----- Records for this task -----

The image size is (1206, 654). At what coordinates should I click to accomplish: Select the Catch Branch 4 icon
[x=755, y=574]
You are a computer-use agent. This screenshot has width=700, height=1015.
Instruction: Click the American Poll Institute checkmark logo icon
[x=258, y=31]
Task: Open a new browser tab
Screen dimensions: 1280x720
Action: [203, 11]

-----
----- Records for this task -----

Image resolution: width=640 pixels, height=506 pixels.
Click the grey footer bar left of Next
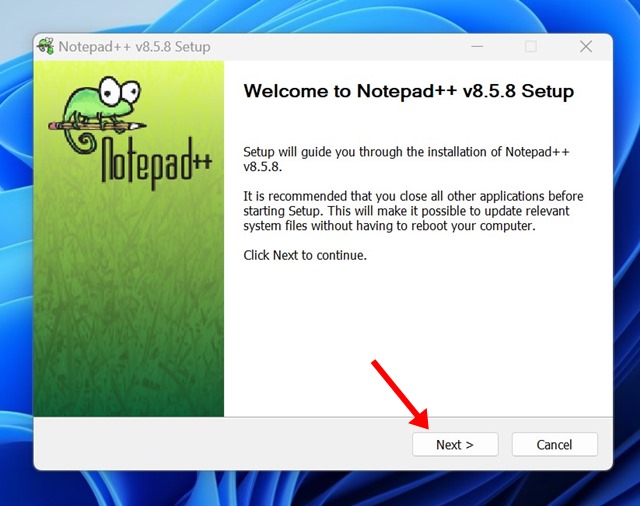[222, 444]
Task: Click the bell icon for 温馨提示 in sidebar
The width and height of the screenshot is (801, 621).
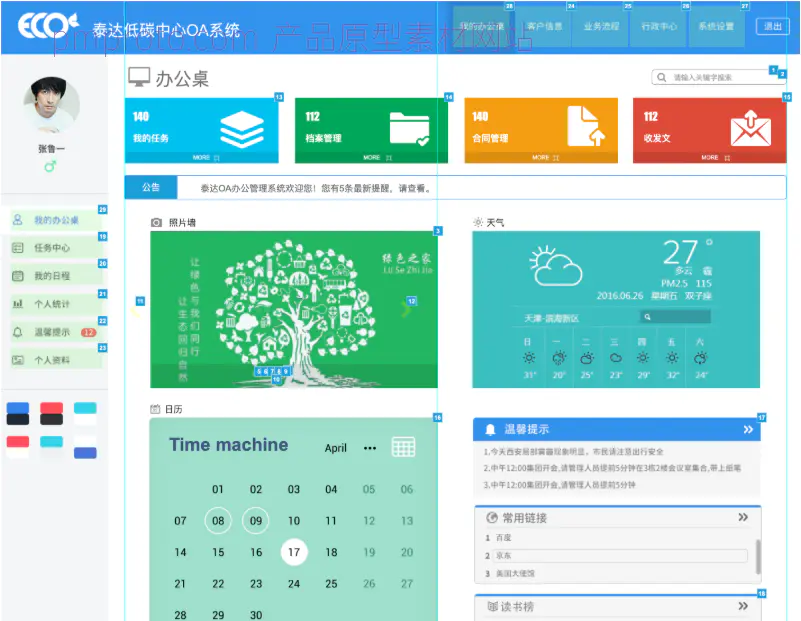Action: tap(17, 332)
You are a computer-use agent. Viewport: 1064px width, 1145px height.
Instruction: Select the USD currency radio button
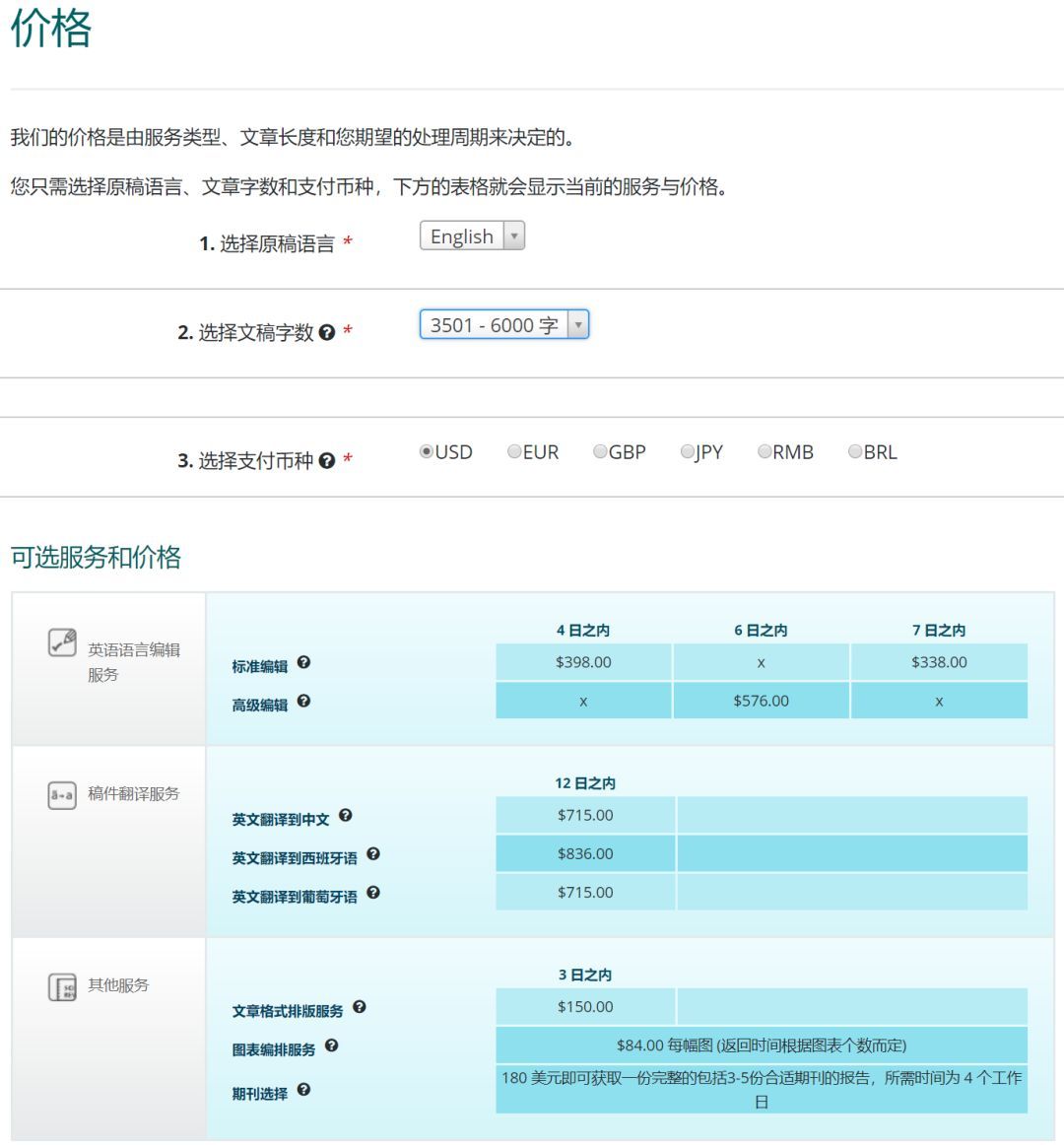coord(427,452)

-----
----- Records for this task -----

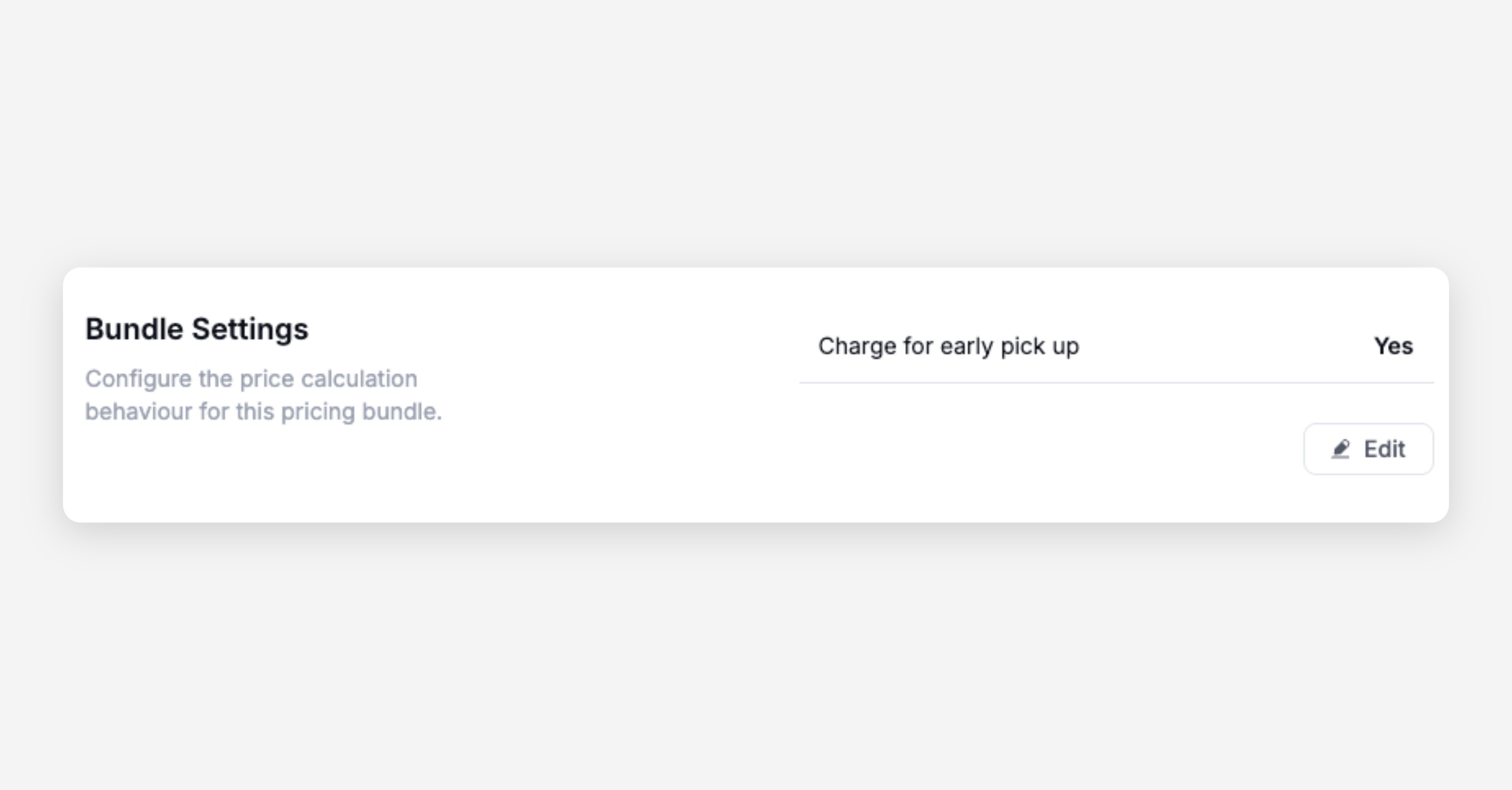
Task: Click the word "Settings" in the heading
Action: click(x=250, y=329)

-----

### Exercise directions
Only lines of the material that contain the word "agent" belong in the answer; copy each one.

### The completed task
You are a computer-use agent. This screenshot has width=700, height=1015.
You are a computer-use agent. Viewport: 1064px width, 1145px height.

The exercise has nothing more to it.